Jeholet et Glatigny demandent la grâce du professeur Djalali, tout comme Roberta Metsola

M. Djalali, qui était basé à Stockholm où il travaillait pour l’Institut médical Karolinska, a été arrêté lors d’une visite en Iran en 2016.

Belga
 Ahmadreza Djalali est condamné à mort en Iran.
Ahmadreza Djalali est condamné à mort en Iran. ©Belga

Le ministre-président francophone, Pierre-Yves Jeholet, et sa ministre de l’Enseignement supérieur, Valérie Glatigny, ont réclamé mercredi la grâce et la libération du professeur Ahmadreza Djalali, médecin irano-suédois professeur invité à la Vrije Universiteit Brussel (VUB) menacé d’exécution en Iran, se joignant à un vaste mouvement international auquel s’est aussi ralliée la présidente du Parlement européen, Roberta Metsola.

"Par la présente, nous relayons et appuyons la profonde préoccupation des autorités  académiques de la Fédération Wallonie-Bruxelles face à la situation du professeur Ahmadreza Djalali, chercheur en médecine d’urgence et invité à la VUB, et demandons d’urgence sa grâce et sa libération", ont-ils affirmé dans une lettre adressée à l’ambassadeur d’Iran en Belgique, Gholamhossein Dehghani, et rendue publique par le cabinet de la ministre.

"Nous fondons l’espoir que le soutien européen et international au professeur Ahmadreza Djalali sera pris en compte", ajoutent Mme Glatigny et M.Jeholet (tous deux MR). 

La présidente du Parlement européen (PE), Roberta Metsola, a elle aussi appelé mercredi l’Iran à ne pas exécuter M. Djalali, en rappelant, à l’ouverture d’une session à Bruxelles, l’opposition du PE à la peine de mort.
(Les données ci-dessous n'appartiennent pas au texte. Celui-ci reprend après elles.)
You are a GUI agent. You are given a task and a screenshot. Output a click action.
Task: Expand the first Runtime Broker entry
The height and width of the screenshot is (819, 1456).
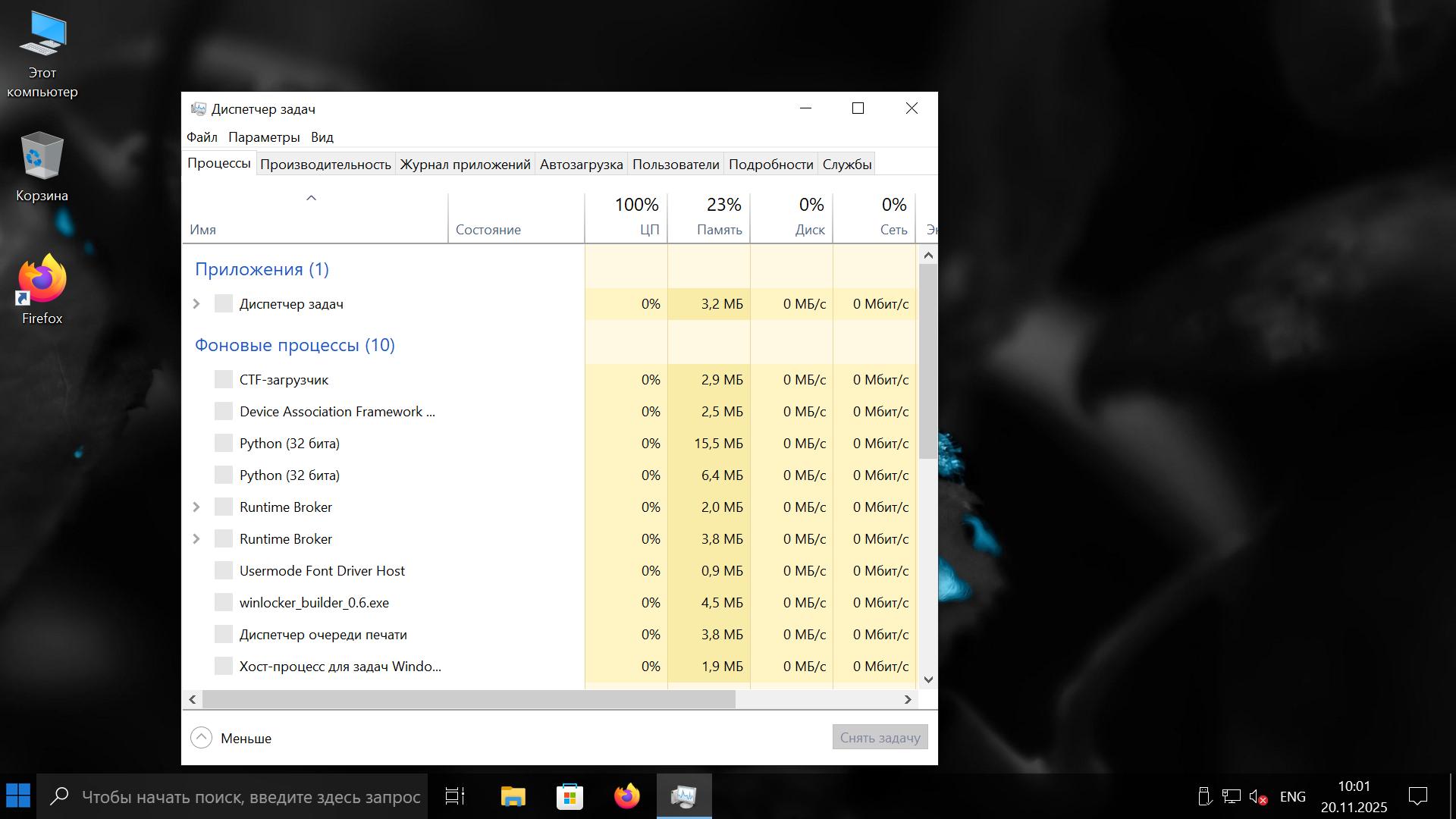(196, 507)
Appelant l’Iran à surseoir à l’exécution de M. Djalali, à le gracier et à le libérer immédiatement et sans condition, Mme Metsola a déclaré: ‘‘la peine de mort n’empêche pas les crimes capitaux. Elle constitue un déni intolérable du droit humain le plus élémentaire, le droit à la vie.". 

Elle a ajouté avoir écrit au président du parlement iranien, Mohammad Bagher Ghalibaf. 

La présidente de la Chambre, Eliane Tillieux (PS), et son homologue du Sénat, Stéphanie D’Hose (Open Vld) ont pour leur part envoyé la semaine dernière un courrier aux autorités iraniennes afin de s’inquiéter du sort réservé au professeur Djalali, tout en réaffirmant leur opposition claire à toute forme de peine capitale.

Au début du mois, le Premier ministre Alexander De Croo, qui exerce également la fonction de ministre des Affaires étrangères, avait indiqué avoir demandé à s’entretenir à ce sujet avec le président iranien Ebrahim Raïssie.

L’agence de presse iranienne ISNA a affirmé le 4 mai que le scientifique serait exécuté prochainement, au plus tard le 21 mai. 

Le porte-parole du ministère iranien des Affaires étrangères, Saïd Khatibzadeh, a toutefois indiqué lundi que l’exécution pourrait être repoussée, tout en assurant que la condamnation de M. Djalali "est définitive".

M. Djalali, qui était basé à Stockholm où il travaillait pour l’Institut médical Karolinska, a été arrêté lors d’une visite en Iran en 2016. Il enseigne aussi à l’Université du Piémont oriental (Italie).

En février 2018, pendant sa détention, la Suède a accordé à l’universitaire la nationalité suédoise.

Condamné à mort en 2017 à l’issue d’un procès "inique et entaché de torture", selon l’organisation Amnesty International., M. Djalali avait été accusé d’avoir transmis au Mossad, les services de renseignement israélien, des informations sur deux responsables du programme nucléaire iranien, ce qui aurait permis leur assassinat entre 2010 et 2012.

En mars 2021, les experts de l’ONU en droits humains avaient appelé Téhéran à libérer M. Djalali, dénonçant un "traitement cruel et inhumain". Mardi, le Haut-Commissariat aux droits de l’homme des Nations unies a appelé l’Iran à suspendre l’exécution et demandé la révocation de sa condamnation.